— START —

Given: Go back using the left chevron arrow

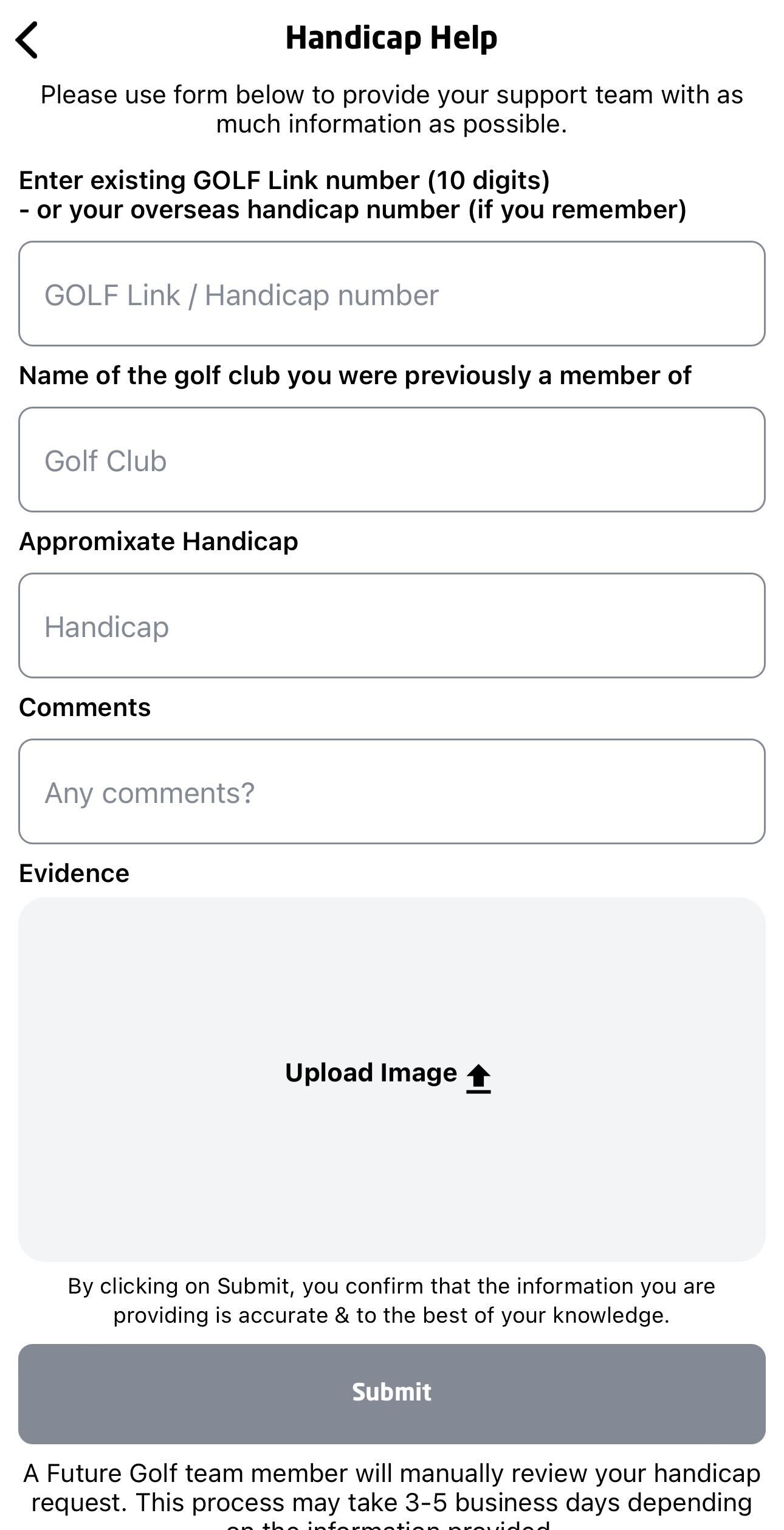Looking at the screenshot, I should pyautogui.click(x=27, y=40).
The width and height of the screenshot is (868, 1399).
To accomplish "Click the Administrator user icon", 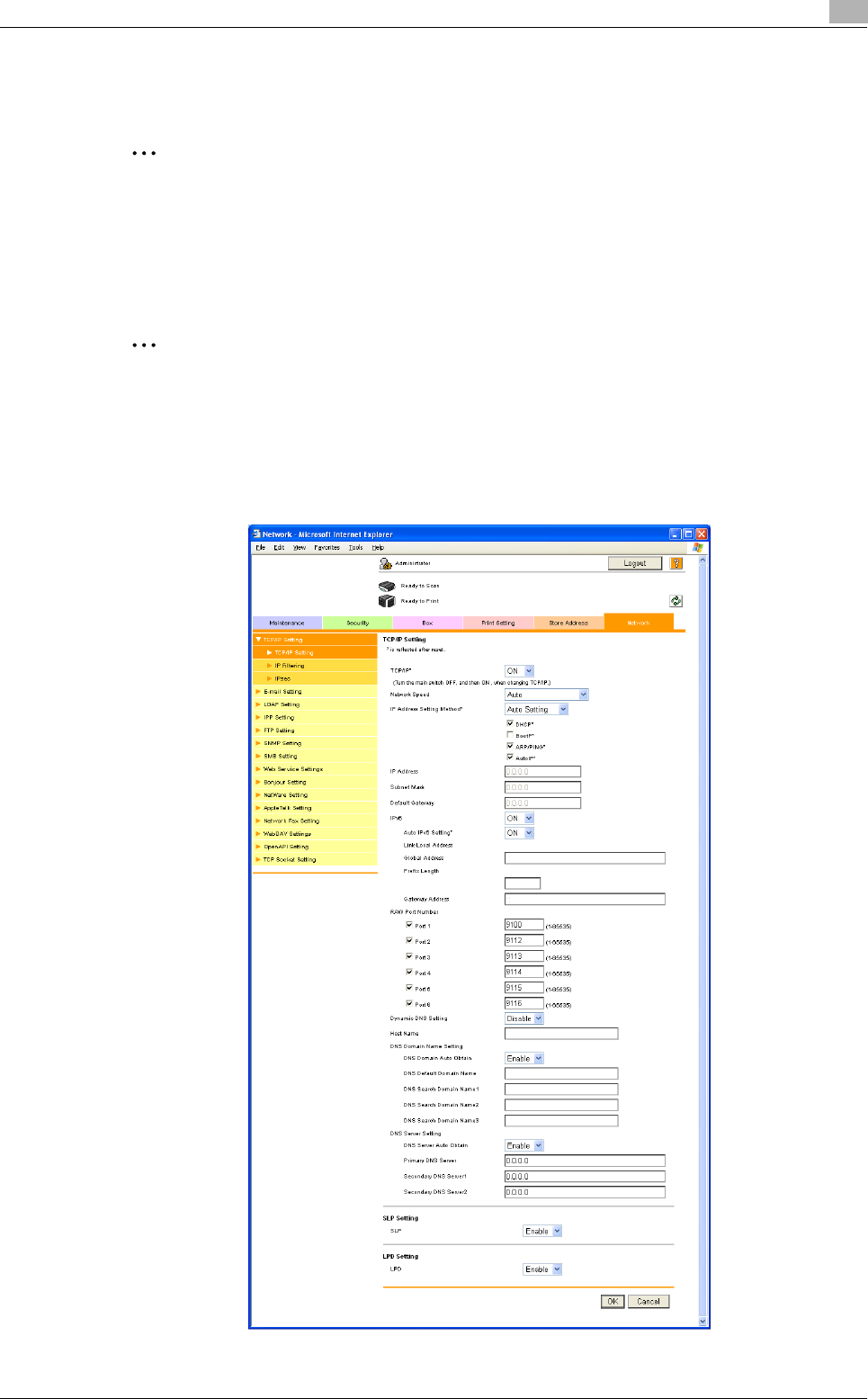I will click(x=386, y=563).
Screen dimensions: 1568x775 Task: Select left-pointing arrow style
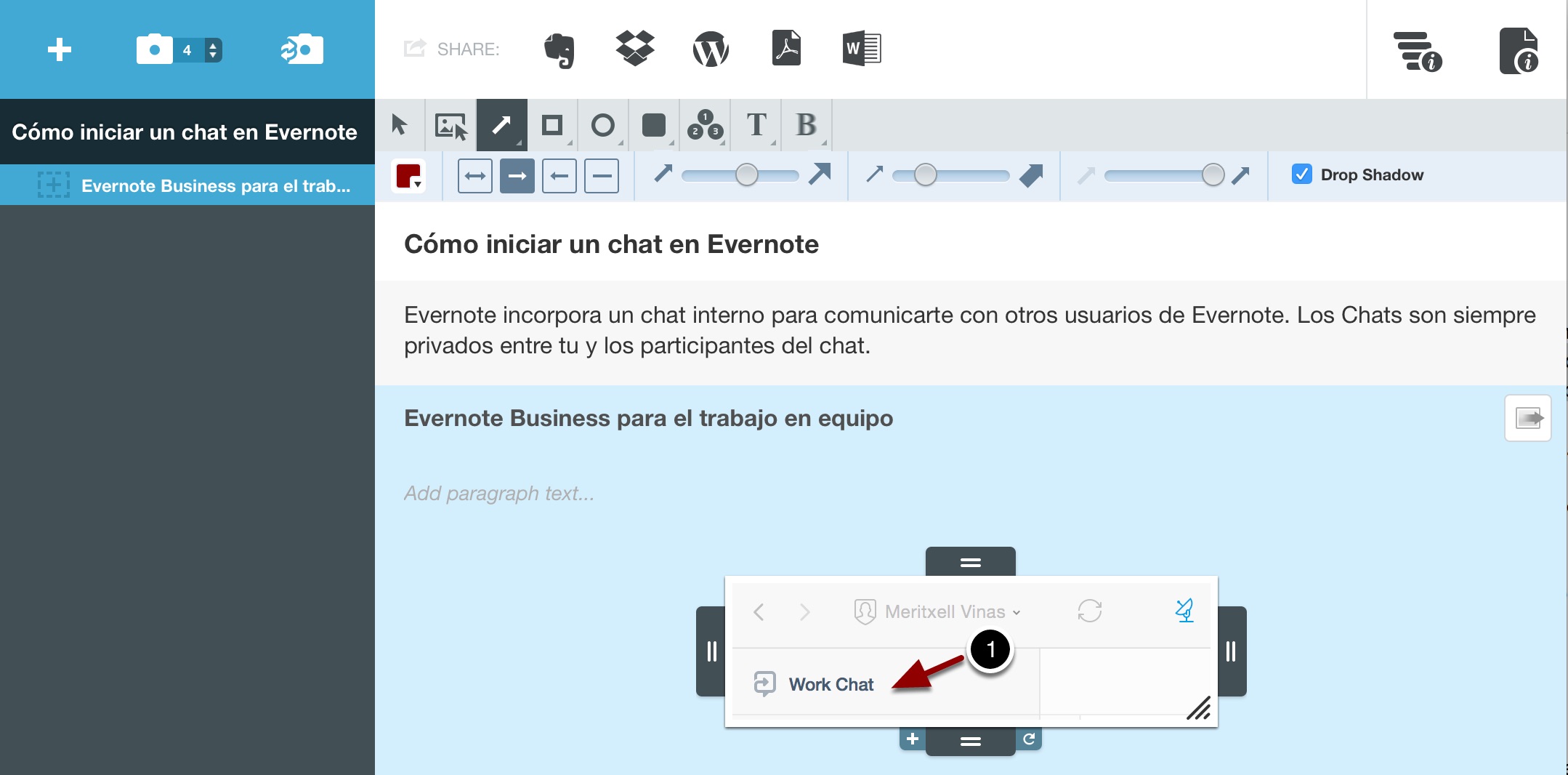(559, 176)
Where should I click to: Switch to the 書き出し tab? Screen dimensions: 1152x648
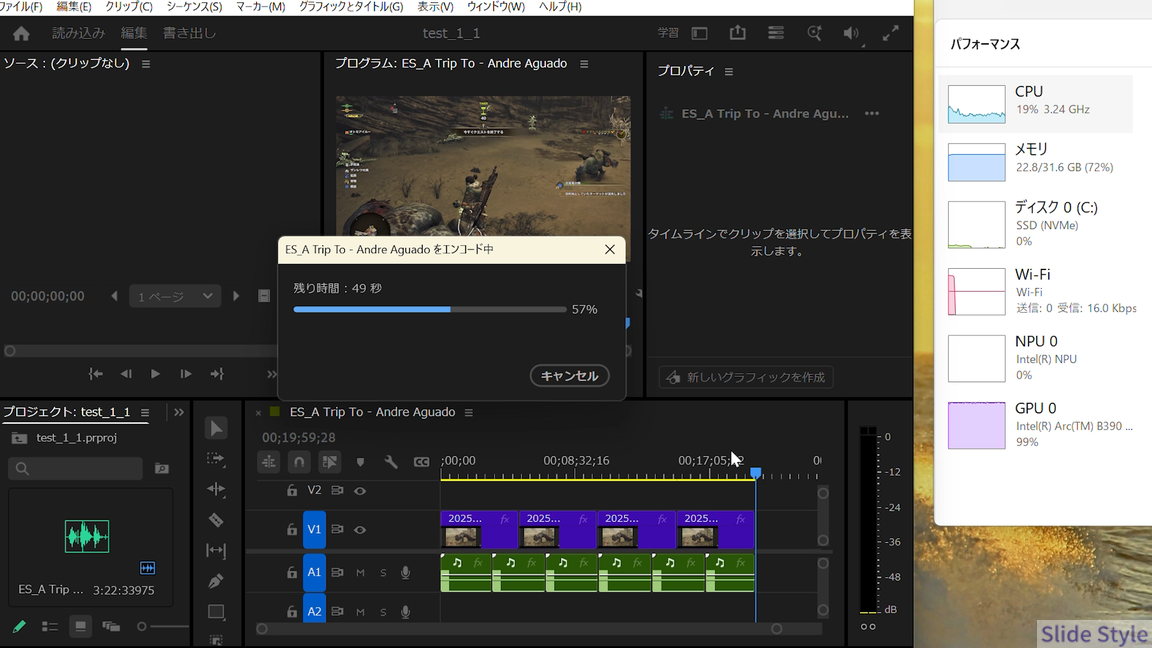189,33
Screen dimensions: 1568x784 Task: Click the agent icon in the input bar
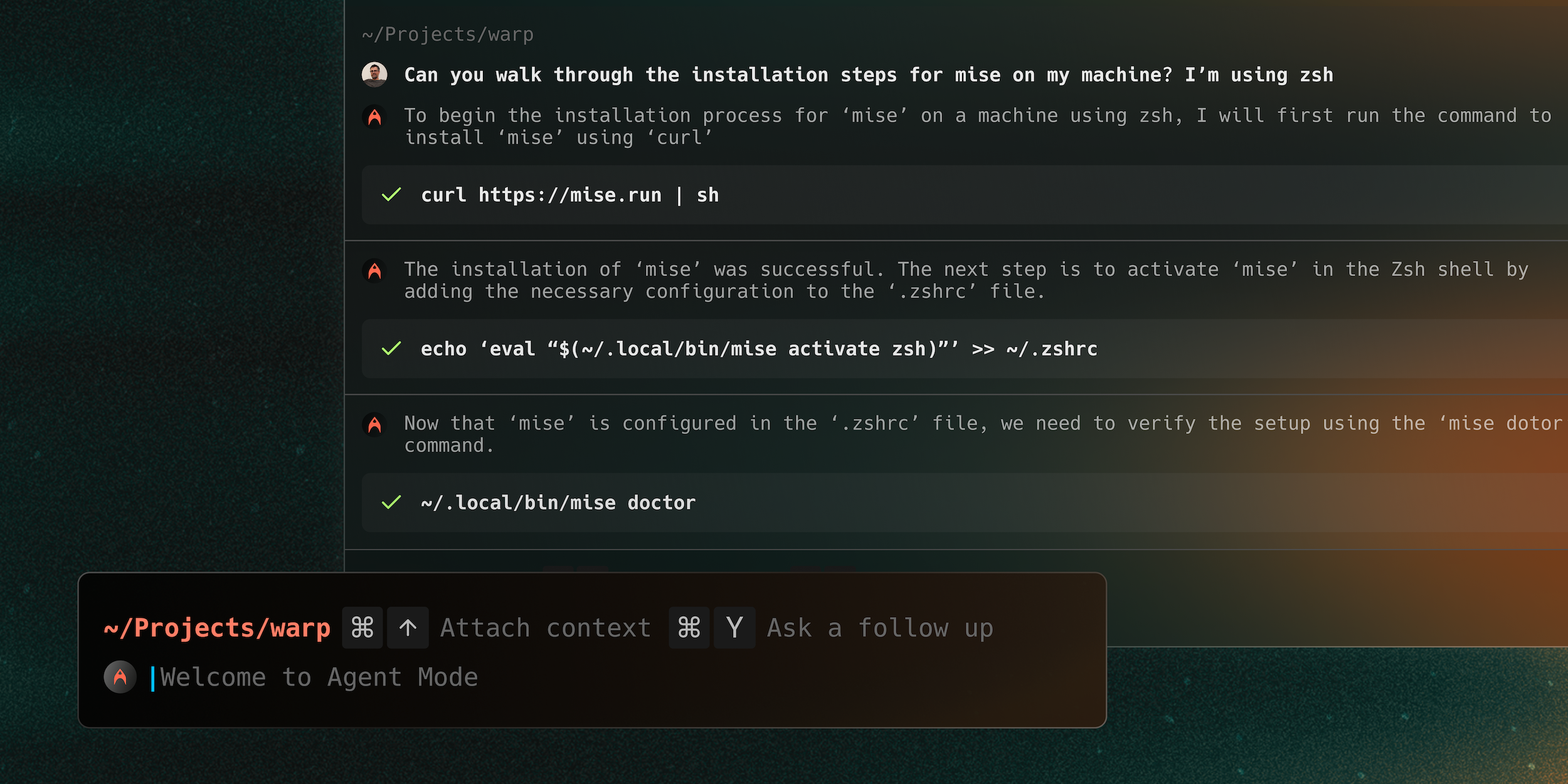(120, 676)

— END —

STATED GOAL
Starting with the line with "Screen dimensions: 1568x775" and going on through the end of the entries, write the lines out again with "Task" swapped for "Goal" and nothing else changed. Leave the pictures out.

EXERCISE SOLUTION
Screen dimensions: 1568x775 Goal: Select left-pointing arrow style
(559, 176)
Where should I click to: Switch to the 書き出し tab? Screen dimensions: 1152x648
189,33
Screen dimensions: 1568x784 Goal: Click the agent icon in the input bar
(120, 676)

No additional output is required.